1 diciembre, 2015

Lo (in)finito de la forma

por Pedro Hernández Martínez | @laperiferia

¿Está la forma arquitectónica liberada de todo o está siempre condicionada por ciertas energías preformativas, esto es, criterios formales establecidos antes que la propia forma aparezca?

Pensemos por un momento en el trabajo de ciertos arquitectos. Por mencionar algunos, sin otra intención que la de servir de ilustración, observemos cómo el trabajo de estudios como Ábalos y Herreros estaba condicionado por la lógica material que les permitía el uso de sistemas industriales modulados; el de Mansilla y Tuñón investiga las posibilidades de respuesta que ofrece una misma forma ante proyectos diferentes; o el de FOA se concebía como un evolución de formas con estructura arbórea. Desde el punto de vista geométrico, el mismo Mies van der Rohe utilizaba un papel reticulado para el desarrollo de sus proyectos. ¿Eran las formas de Mies consecuencia de este uso de papel o se elegía éste porque se adaptaba mejor a sus criterios formales? Ni lo uno ni lo otro, sino todo a la vez. En arquitectura, la forma rara vez surge de la tabula rasa, sino que, justamente, se conforma como consecuencia de diversos criterios, desde los económicos a los contextuales pasando por los propios intereses del arquitecto ante las posibilidades que permite una forma.

En este sentido cabe la pena destacar el trabajo de los ya mencionados Mansilla y Tuñon, el de los primeros años de Ricardo Bofill o el de Pezo von Ellrichshausen, capaces de reimaginar una y otra vez las posibilidades de figuras geométricas tan sencillas como el cuadrado en las dos y las tres dimensiones, que hace que el resultado de sus proyectos, aunque parecidos siempre, nunca sea completamente igual.

Interesados quizás por estas cuestiones, el estudio chileno presentó recientemente una exposición –dividida en dos partes– en el House of Art of České Budějovice de Budweis, República Checa, donde exploraban las posibilidades de la arquitectura y la geometría al moverse entre la repetición y el azar.
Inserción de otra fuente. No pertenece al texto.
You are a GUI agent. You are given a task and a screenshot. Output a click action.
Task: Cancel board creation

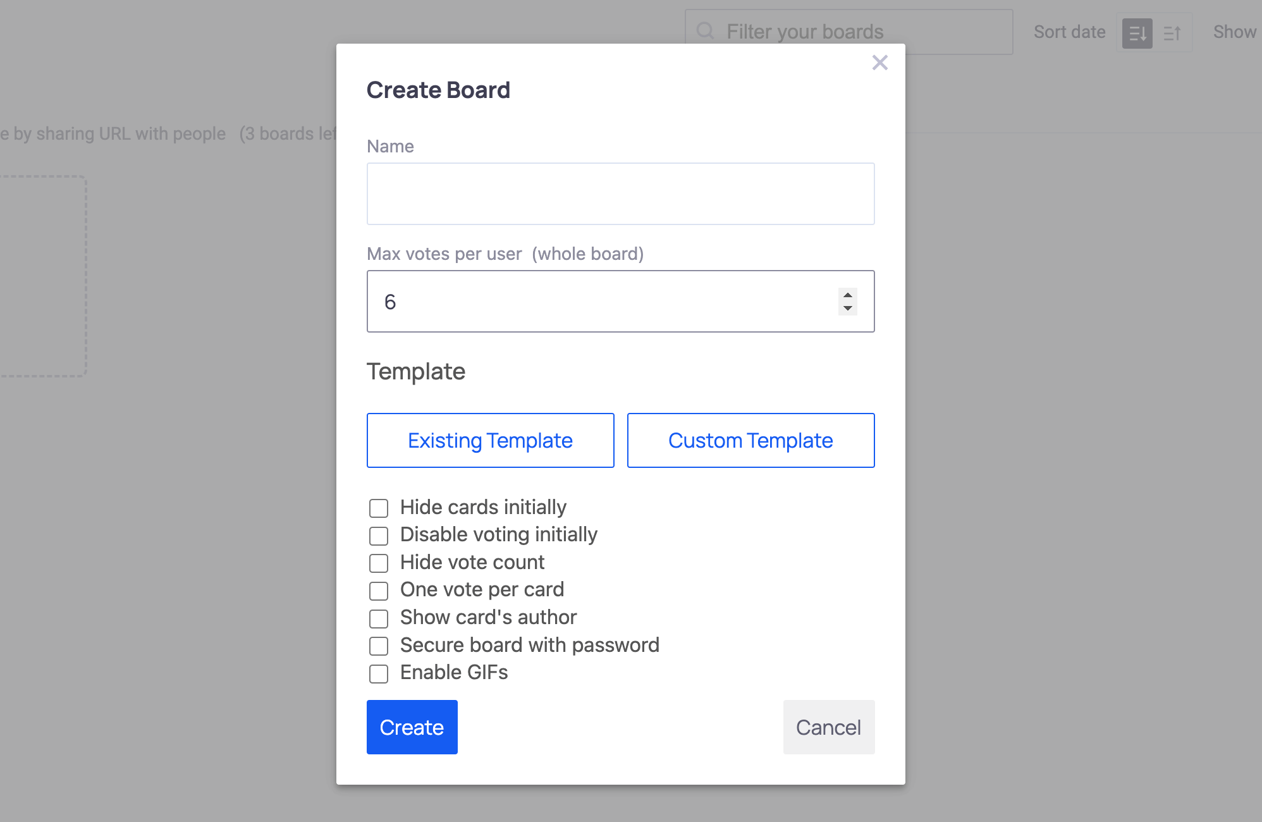828,727
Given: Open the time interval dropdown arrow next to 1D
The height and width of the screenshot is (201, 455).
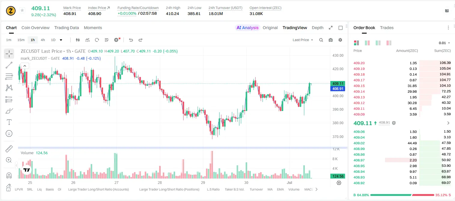Looking at the screenshot, I should point(61,40).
La primera parte de la muestra, llamada Finite Format, recogía 486 pinturas de idéntico formato (30 x 30 cm cada una) realizadas por la oficina entre 2014 y 2015 “resultado de un estudio acotado y preciso sobre la relación entre proporción y carácter de una forma”. La segunda parte, Motive Infinito, está conformada por 6 dibujos de tinta de 70 x 110 cm cada uno y una maqueta desde los que investigar cómo la repetición y disposición aparentemente accidental una geometría como el círculo puede dar lugar a variedad infinita de posibilidades espaciales.

Así, y como apunta el texto de la muestra, “estos retratos topológicos dan cuenta del trabajo de Pezo von Ellrichshausen en torno a las estructuras espaciales y los posibles mecanismos de control de la forma, a partir del vínculo entre variación y repetición; también reiteran la búsqueda de lógicas que permitan entender y sostener al proyecto de arquitectura en un estadio anterior a las consideraciones sobre contexto, uso y materia”, reivindicando la imposibilidad de agotamiento de la forma arquitectónica.